▶ **Your goal**
Your task is to copy the lines of the data below from the line holding "For every named target in this 695×2576" through the line holding "2015年7月 (129, 2418)", inclusive, exactly and with nothing added.

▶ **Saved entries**
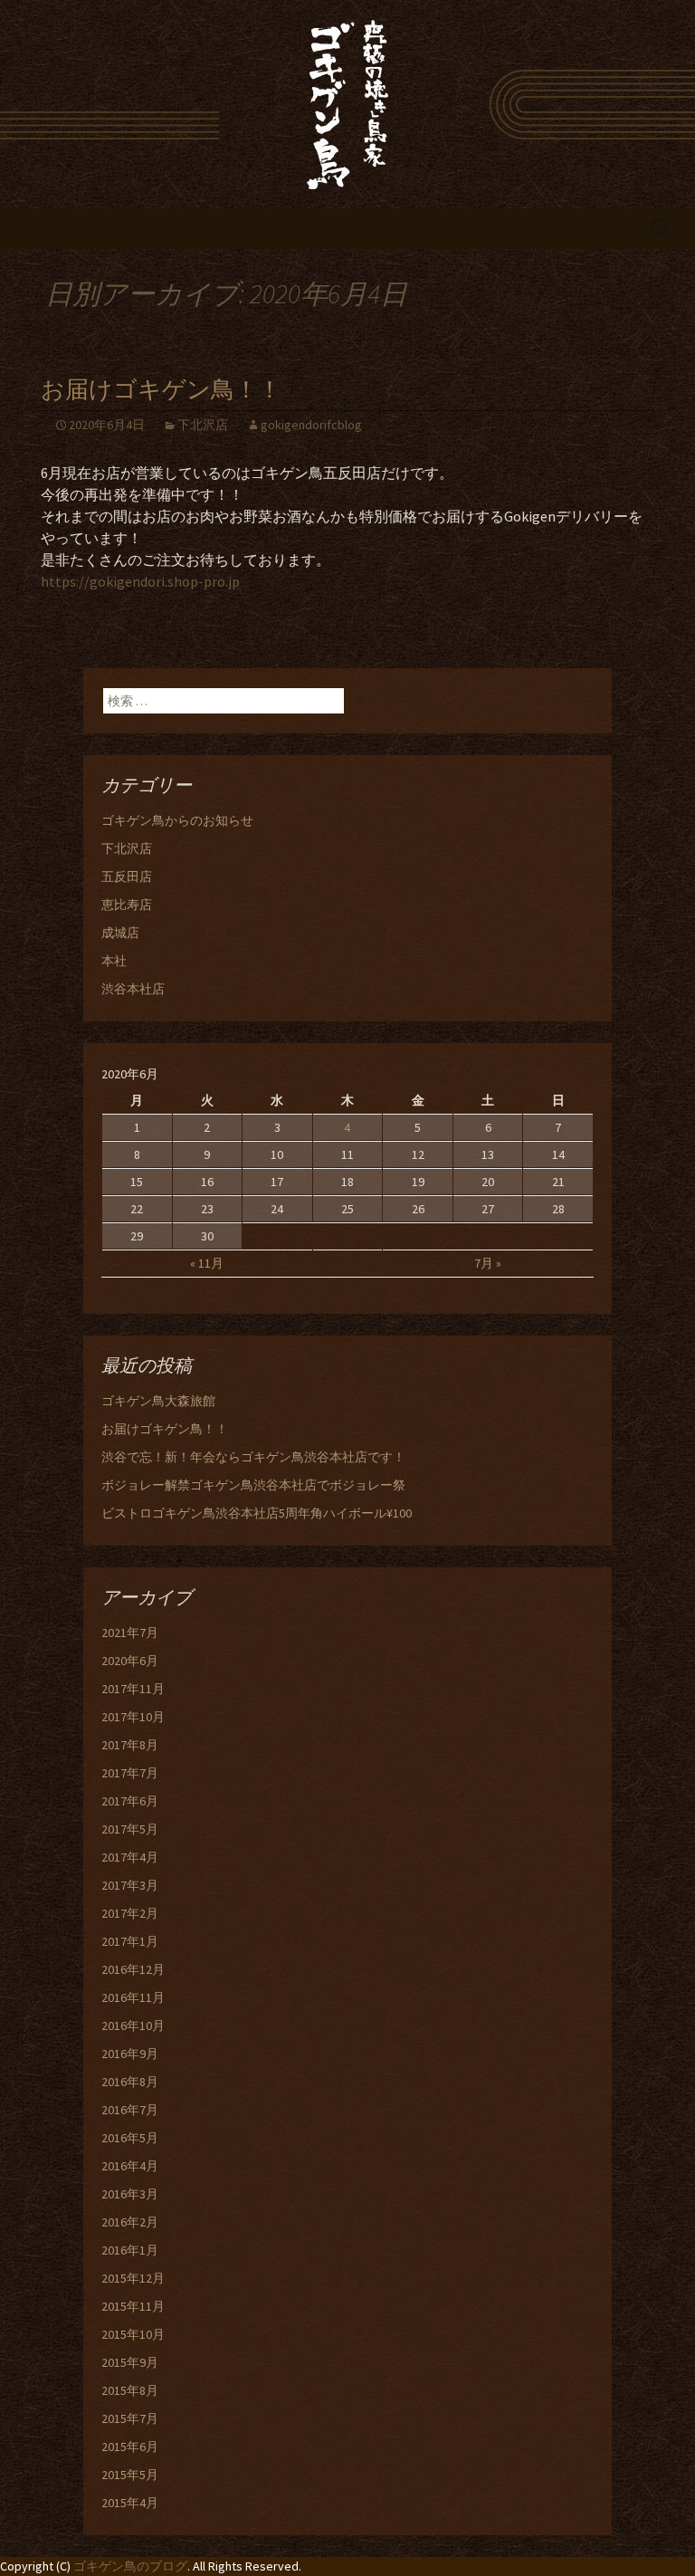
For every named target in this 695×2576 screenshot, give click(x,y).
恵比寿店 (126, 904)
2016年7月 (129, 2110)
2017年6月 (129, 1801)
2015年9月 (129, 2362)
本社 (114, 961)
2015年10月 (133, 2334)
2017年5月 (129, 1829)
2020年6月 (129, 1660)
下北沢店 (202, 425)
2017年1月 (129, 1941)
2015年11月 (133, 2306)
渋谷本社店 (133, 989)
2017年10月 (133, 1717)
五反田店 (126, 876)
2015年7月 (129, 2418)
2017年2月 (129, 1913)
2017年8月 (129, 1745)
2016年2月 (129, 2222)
...
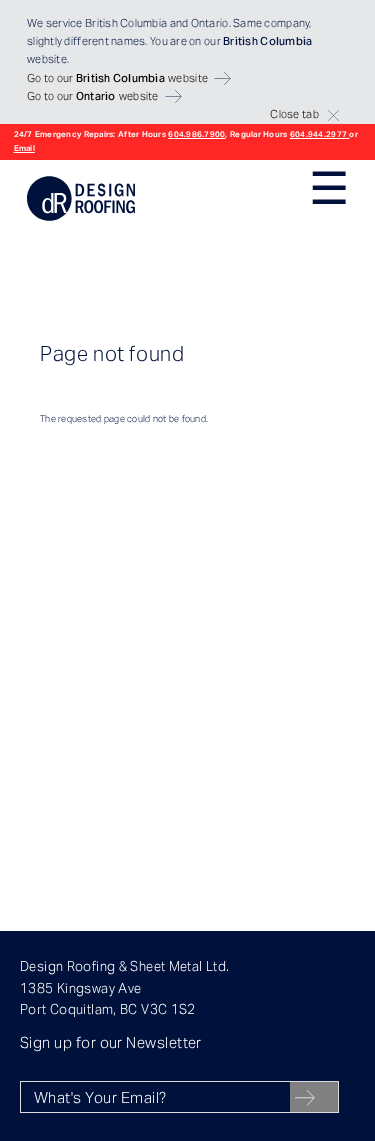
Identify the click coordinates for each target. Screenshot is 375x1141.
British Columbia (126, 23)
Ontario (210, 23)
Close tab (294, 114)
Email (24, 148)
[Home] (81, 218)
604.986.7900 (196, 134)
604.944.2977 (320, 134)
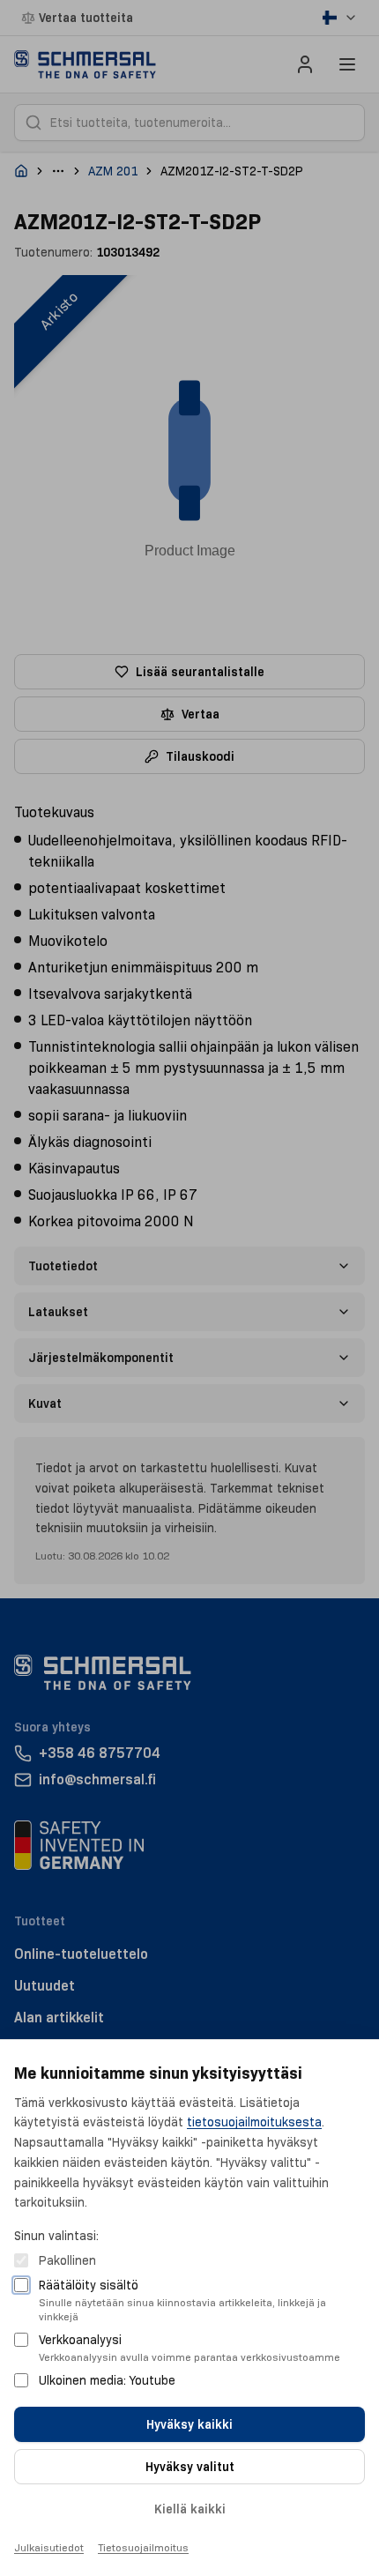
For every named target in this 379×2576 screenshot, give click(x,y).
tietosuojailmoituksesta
==
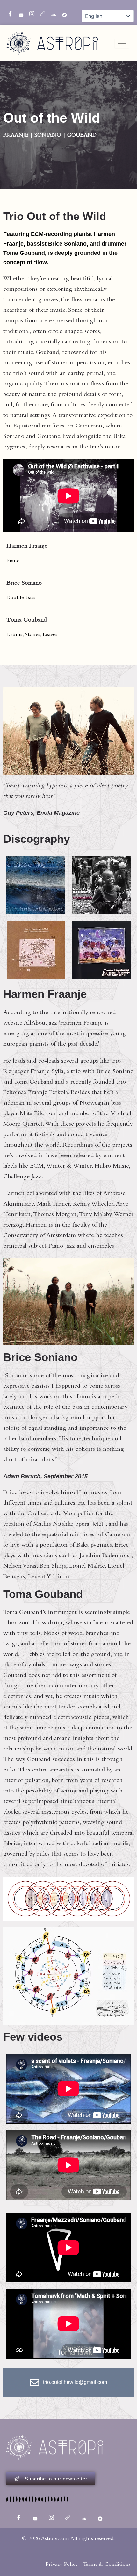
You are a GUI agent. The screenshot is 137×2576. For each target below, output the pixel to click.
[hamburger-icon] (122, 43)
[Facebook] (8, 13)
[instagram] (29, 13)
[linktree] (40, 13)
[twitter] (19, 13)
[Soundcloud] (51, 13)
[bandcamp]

▶ **Task response**
For every named target in this 695×2576 screenshot, give click(x,y).
恵比寿店 (126, 904)
2016年7月 (129, 2110)
2017年6月 (129, 1801)
2015年9月 (129, 2362)
本社 (114, 961)
2015年10月 (133, 2334)
2017年5月 (129, 1829)
2020年6月 (129, 1660)
下北沢店 (202, 425)
2017年1月 (129, 1941)
2015年11月 (133, 2306)
渋谷本社店 (133, 989)
2017年10月 (133, 1717)
五反田店 (126, 876)
2015年7月 (129, 2418)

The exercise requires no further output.